In the United States during 1996 and 1997, several brain surgeries were conducted on patients suffering from severe epileptic seizures, in an attempt to control or cure their epileptic episodes. The surgeries were designed to bisect the patients’ brains between their left and right hemispheres to stop the spread of the seizures from one hemisphere to the next. However, one of the resulting consequences was a disconnect in consciousness — a mental division in regard to perception, cognition, volition, learning and memory.

To a certain degree, it was as if two selves were formed in this severance. During the first year post-surgery, patients were reported to have exhibited clashing wills between the hemispheres. For example, as one patient was dressing and attempting to pull up his pants with his right hand, the left hand would work to push it down on its side. Or, similarly, a patient’s right hand would be knotting his robe, while the left hand attempted to undo the knot.

Luckily, the patients didn’t really perceive the functional separations between the hemispheres, as the disruption would be counteracted by many unifying factors that worked to keep the disconnected hemispheres doing the same thing as they always had. The self remained whole: Any perception the patient had of himself continued to be that of one entire identity, despite competing wills and separate hemispheres. His memory would still be consistent and continuous, and his brain still his.

The self remained whole: Any perception the patient had of himself continued to be that of one entire identity, despite competing wills and separate hemispheres.

Derek Parfit, British philosopher, references these surgeries in his work “Personal Identity.” Throughout this essay, he’s particularly interested in the division of the mind and, consequently, the division of self and identity. “We can, I suggest, imagine a divided mind,” he writes. “We can imagine a man having two simultaneous experiences, in having each of which he is unaware of having the other.” 

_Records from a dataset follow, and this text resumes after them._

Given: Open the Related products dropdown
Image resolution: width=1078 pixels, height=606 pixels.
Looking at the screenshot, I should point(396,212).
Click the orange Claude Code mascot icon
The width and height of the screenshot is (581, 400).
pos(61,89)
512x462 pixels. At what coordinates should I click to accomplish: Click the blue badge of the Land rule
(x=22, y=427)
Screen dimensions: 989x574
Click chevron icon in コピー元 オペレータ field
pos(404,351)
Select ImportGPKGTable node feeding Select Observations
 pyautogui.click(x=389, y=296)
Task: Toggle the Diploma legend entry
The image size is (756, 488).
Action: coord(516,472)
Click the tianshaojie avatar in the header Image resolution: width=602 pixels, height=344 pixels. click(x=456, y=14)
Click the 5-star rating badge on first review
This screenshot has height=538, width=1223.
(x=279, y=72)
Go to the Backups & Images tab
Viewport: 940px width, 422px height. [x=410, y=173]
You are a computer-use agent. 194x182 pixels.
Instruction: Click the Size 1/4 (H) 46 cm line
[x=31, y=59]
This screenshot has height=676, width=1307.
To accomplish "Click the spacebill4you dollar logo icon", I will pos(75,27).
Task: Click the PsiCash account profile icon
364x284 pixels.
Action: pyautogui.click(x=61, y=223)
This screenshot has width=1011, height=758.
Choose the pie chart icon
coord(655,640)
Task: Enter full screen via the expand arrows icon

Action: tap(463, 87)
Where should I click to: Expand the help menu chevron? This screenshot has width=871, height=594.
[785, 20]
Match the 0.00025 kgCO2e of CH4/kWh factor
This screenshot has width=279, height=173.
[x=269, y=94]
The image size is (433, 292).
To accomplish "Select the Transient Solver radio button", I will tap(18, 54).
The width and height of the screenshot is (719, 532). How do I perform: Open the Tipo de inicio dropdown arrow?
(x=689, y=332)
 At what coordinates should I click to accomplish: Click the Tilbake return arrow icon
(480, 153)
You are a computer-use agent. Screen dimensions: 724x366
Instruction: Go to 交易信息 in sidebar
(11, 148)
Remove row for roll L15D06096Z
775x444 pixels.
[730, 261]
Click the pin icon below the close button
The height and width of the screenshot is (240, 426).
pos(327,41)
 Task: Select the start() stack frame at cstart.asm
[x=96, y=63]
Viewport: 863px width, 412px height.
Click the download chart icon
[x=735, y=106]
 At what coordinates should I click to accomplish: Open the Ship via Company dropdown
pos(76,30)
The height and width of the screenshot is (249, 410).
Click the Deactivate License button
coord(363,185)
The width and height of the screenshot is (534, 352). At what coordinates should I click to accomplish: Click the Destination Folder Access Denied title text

Now, the epilepsy surgeries are perhaps as close to physiological separation of self as we’ve gotten in the real world, but Parfit furthers this hypothetical. He continuously questions the nature of one’s being if they were separated in two — as in, truly separated into two different bodies, two different brains. 

What then constitutes one’s identity? And if there are two of you, then who’s the real you?

There are varying perspectives on this. Parfit says that if one’s brain was split in two and placed into two separate bodies — each with fully functional cognition and the same memories — that there would be three possibilities: 1) that person does not survive, 2) that person survives as one of the two people, or 3) that person survives as both. 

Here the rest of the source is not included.